Speaking of birds, I found this video on Brain Pickings:

jan 30/BIKERUN

bike: 25 minutes
run: 3.25 miles
basement

While I biked in the basement, I watched this great video lecture by a neuroscientist from Harvard, Margaret Livingston about vision and art. Very fascinating–and something I’ll have to watch a few more times before I get it all. Near the beginning she says,

So if you take anything at all away from this talk tonight, please try to remember: Vision is information processing; it is not image transmission. Your visual system does not just transmit an image of the world up to your brain, because there’s nobody up there to look at an image. There’s nothing up there except nerve cells and all they do is either fire or not fire. So seeing is whether some neurons are firing and some neurons are not and what information those cells are extracting by the firing patterns from the pattern of light that lands on your retina.

Yes! Vision is not just using your eyes to see an image that gets transmitted to your brain. Vision is a complex series of processes involving light entering your eye through your cornea then landing on the retina, traveling through the optic nerve to the brain where it is processed not merely reproduced.

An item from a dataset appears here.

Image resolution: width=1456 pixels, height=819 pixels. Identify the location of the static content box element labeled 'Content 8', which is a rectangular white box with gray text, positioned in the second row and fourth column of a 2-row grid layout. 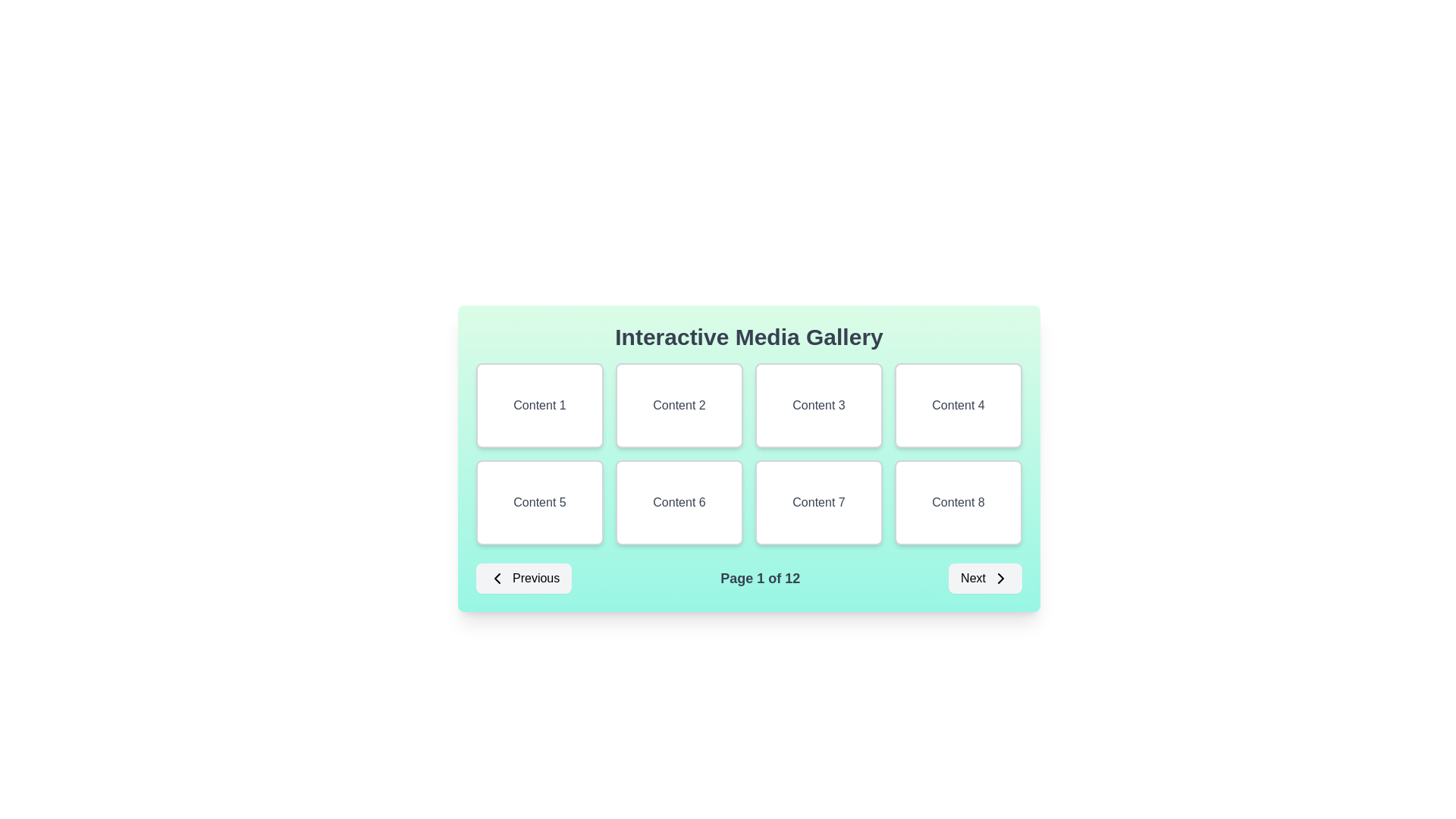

During my run I continued listening to the audio book, The Guest List. Wow, the men in this book are terrible; I was actually getting angry and sad about what assholes they are. Despite this, finally, three-quarters of the way through I am invested in listening to the entire thing and finding out how it ends. Whenever I make it to this point in a book where I’m finally hooked even though I had thought about giving up on it several times, I feel a sense of accomplishment.

a moment of sound

On the deck again. Listening to a crow and my neighbors’ scare rods spinning in the wind, sounding like the scratching noise that Voldemort’s soul makes in one of his horacruxes in the last movie. For the first 20 seconds or so, Delia joined me. You can hear her collar clanging, then the door open as she goes back inside. Too cold or boring for her, I guess.

Jan 30, 2021

Note: Working earlier today on some notes about vision, I think I figured out my new project: peripheral vision. So much to think about literally and metaphorically! I was inspired by a line I came up with:

If central vision represents the trees, peripheral vision is the forest. I will never lose the forest, even as the trees fade further away.